The Royal Bank of Canada was the sole Canadian bank to make it onto a global ethical reputation ranking, released by Covalence SA today.

The Geneva-based firm published its third annual ranking this morning, placing both the companies it considers best as well as those which have made the most progress in 2007.

Covalence tracks the ethical reputation of multinationals by sourcing information from the media, civil society and companies with the aim of increasing the density of information about sustainable development.

The firm’s proprietary system, EthicalQuote, involves gathering thousands of documents, coding and quantifying them and then synthesizing all the data into curves and volumes.

Last year, the system included 70,000 items from more than 6000 sources, covering a universe of 200 companies within 10 sectors, according to the company.

This year’s banking category included foreign giants HSBC, Bank of America, J.P. Morgan Chase, HBOS, Barclays, Citigroup, HBOS PLC, Wells Fargo, Wachovia Corp., Morgan Stanley, Deutsche Bank and UBS.

RBC represented the only Canadian bank included in the ranking.
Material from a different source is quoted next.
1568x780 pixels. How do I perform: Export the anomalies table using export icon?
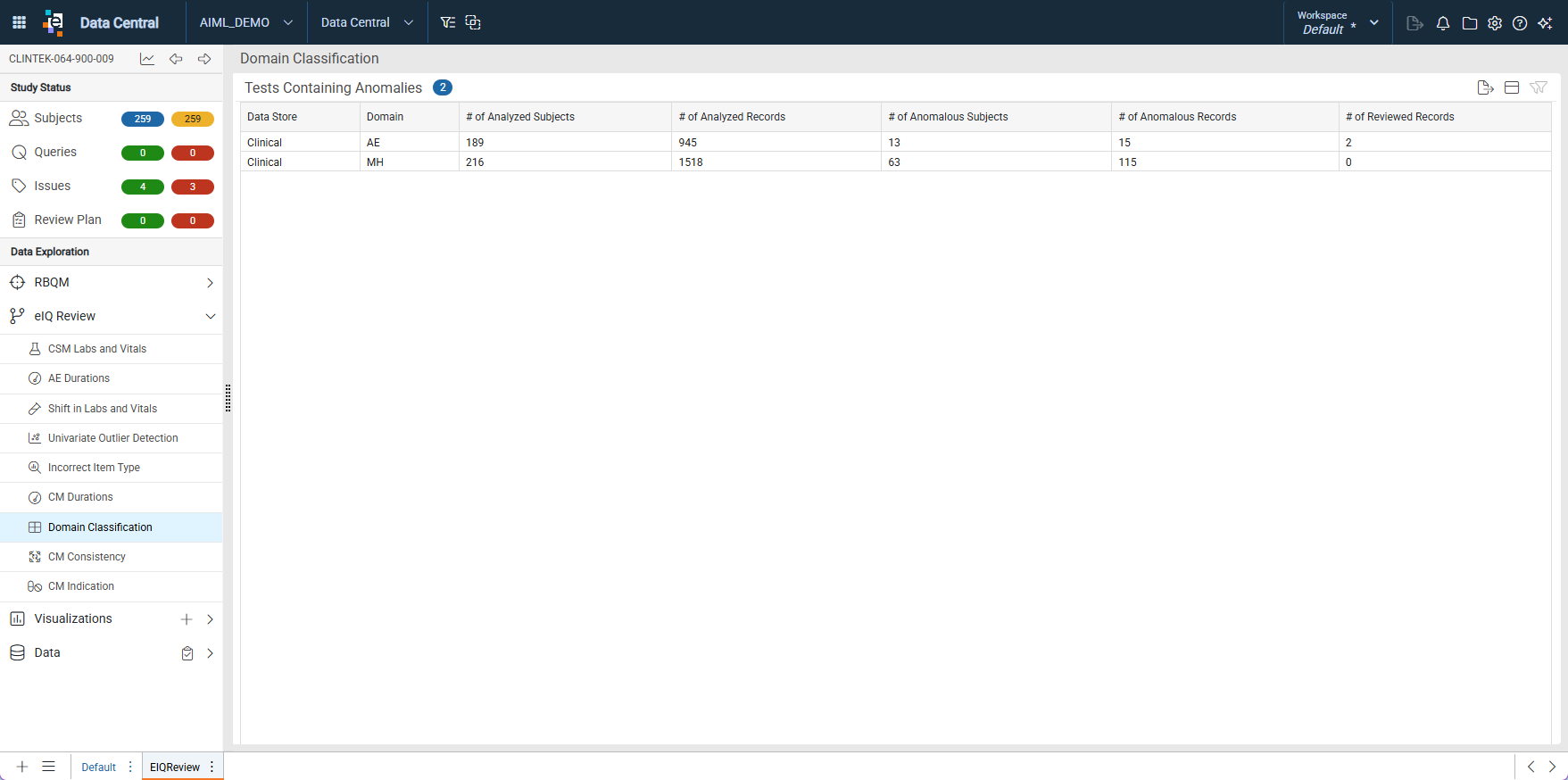click(1485, 87)
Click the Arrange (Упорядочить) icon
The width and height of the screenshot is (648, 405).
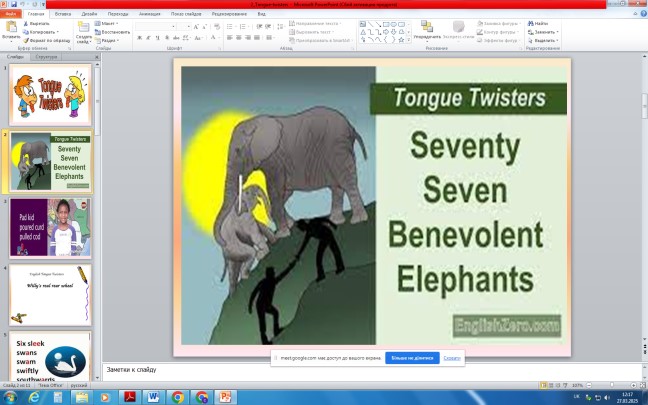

Canada’s largest bank ranked seventh in overall EthicalQuote score, which is essentially the positive news minus negative news cumulated since 2002. RBC also took eighth place in the progress category, which looks at positive news minus negative news for the quarter ending March 31. RBC did not rank in the final category, however, which measures performance by looking only at the positive news from 2008.

In the banking category, HSBC took the top spot in overall score, and Bank of America was ranked number one in both progress and performance.

The company looks at 45 different criteria such as labour standards, waste management, product social utility and human rights policy in order to rank these firms. The company calls its ranking “a barometer of how multinationals are perceived in the ethical field.”